→ Given passage

[Start of section]

What is Python?
"Python is an interpreted, object-oriented, high-level programming language with dynamic semantics. Its high-level built in data structures, combined with dynamic typing and dynamic binding, make it very attractive for Rapid Application Development, as well as for use as a scripting or glue language to connect existing components together. Python's simple, easy to learn syntax emphasizes readability and therefore reduces the cost of program maintenance. Python supports modules and packages, which encourages program modularity and code reuse. The Python interpreter and the extensive standard library are available in source or binary form without charge for all major platforms, and can be freely distributed." from Python.org executive summary.
There are two versions of Python that are available: 2 and 3. Python 2 will no longer be maintained after January 1, 2020, so we will be focusing on Python 3.
Python does not come preinstalled on all computers (Python is native in Raspberry Pi, and Mac OS does come with Python 2.7) There a few ways to install python on your computer, but will use the miniconda respository management system. This is subset of the anaconda distribution system for Python and R data science programming languages. There are some differences between the anaconda and minconda installs, but the main advantage of miniconda is that we will have more control of what we add, and doesn't take up as much disk space. The conda system allows for creating multiple environments so that you can test out different packages or try new packages that may conflict with working installations.
There will be a few differences for installing on Windows, Mac OS X and Linux. Most students in this course will be using Windows or Macs, so we will focus explanations here.

[End of section]

→ Problems to work on
a - In the Python introduction, why is miniconda chosen over the full anaconda install? Answer in one to three sentences.
b - Pick up the Python introduction right after its last sentence and write the next part.
The lines that come after this have nothing to do with the tasks.

→ Material provided
[Start of section]

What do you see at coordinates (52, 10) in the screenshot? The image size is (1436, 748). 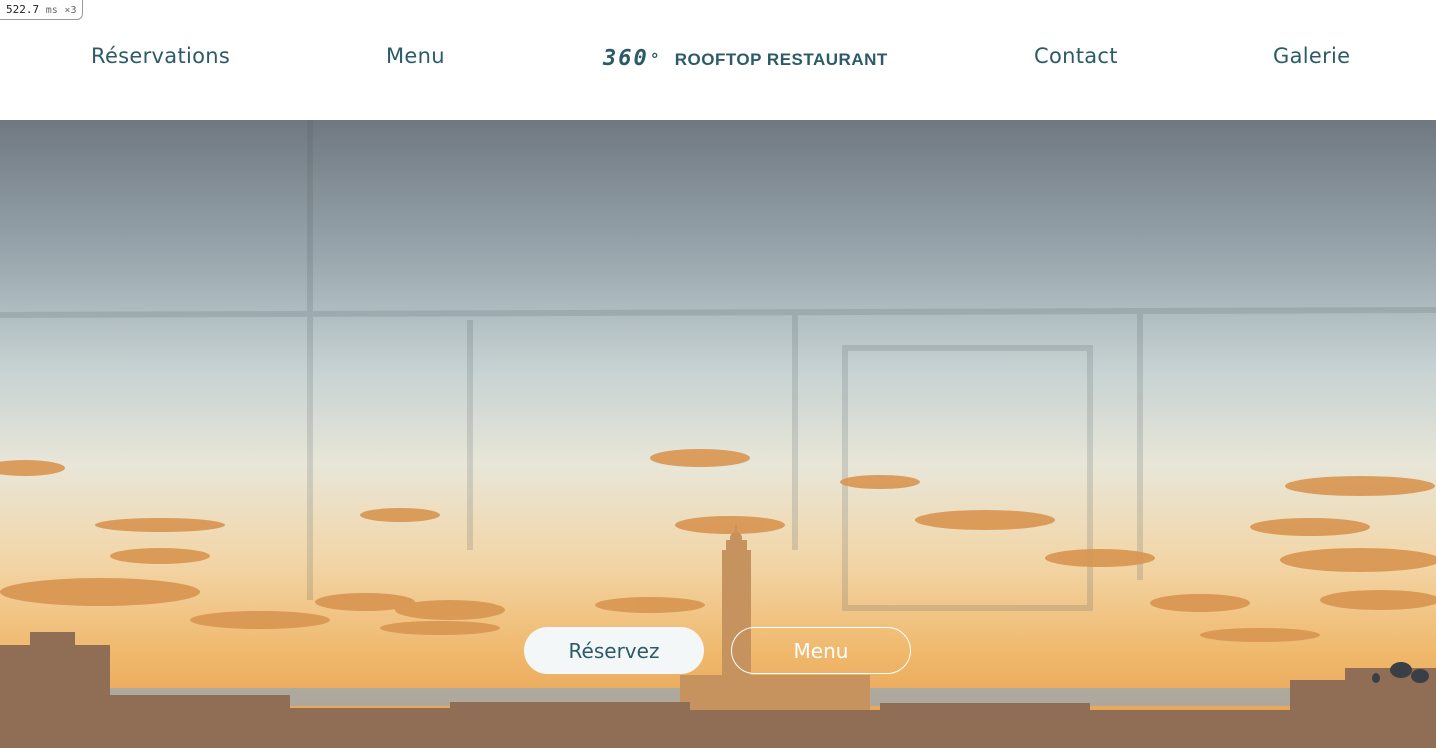 I see `perf-unit: ms` at bounding box center [52, 10].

[End of section]

→ Solved problems
a - Miniconda gives more control over what gets added and takes up less disk space than anaconda.

b -
- Go to https://docs.conda.io/en/latest/miniconda.html and download the latest Python 3 installer. As of the time of this writing, 3.7 was the release. Windows 10 is 64-bit so you should choose that. If your computer is still running Windows 7, you may have issues with some of the packages. Set up for this course has not been fully tested on Windows 7, but there were some early issues that could not be fully overcome. Running the 32-bit installer on Windows 7 seemed to work better at the time.
- After downloading either the Windows exe or Mac OS X installer, double click and follow instructions for installation.
To check for successful installation:
- Windows: Open the Anaconda Prompt (Click Start, select Anaconda Prompt)
- macOS: Open Launchpad, then open terminal or iTerm.
After opening Anaconda prompt (terminal on Linux or macOS), choose any of the following methods:
- Enter a command such as
conda list. If Anaconda is installed and working, this will display a list of installed packages and their versions.
- You should probably update your conda with
conda update -n base conda.
- Enter the command
python. This command runs the Python shell. If Anaconda is installed and working, the version information it displays when it starts up will include “Anaconda”. To exit the Python shell, enter the command
- Enter a command such as
Creation of our Cheminformatics Environment
When you open your Ananconda prompt you will have something that looks like either:
the (base) at the prompt indicates that you are in the base environment. We will be setting up our own environment for this course.
Regardless of operating system use the package management system conda to create an enviornment called OLCC2019 using the version of python you just downloaded. To do so at the prompt type:
conda create -n OLCC2019 python=3.7
and follow any prompts to proceed with y. This will install install necessary packages.
Regardless of operating system activate the environment. To do so at the prompt type:
conda activate OLCC2019
you should notice that the prompt no longer says base, but OLCC2019. To go back to the base, type conda deactivate. This will allow us to have multiple environments for this course if we need later.
Regardless of operating system, install the following packages via conda. Each line below represents a command to type at the prompt.
Command What it does
conda install -c rdkit rdkit -y
Installs RDKit. The RDKit is an open source collection of cheminformatics and machine-learning software.
conda install jupyter -y
Installs Jupyter notebooks. The Jupyter Notebook is an open-source web application that allows you to create and share documents that contain live code, equations, visualizations and narrative text. Uses include: data cleaning and transformation, numerical simulation, statistical modeling, data visualization, machine learning, and much more.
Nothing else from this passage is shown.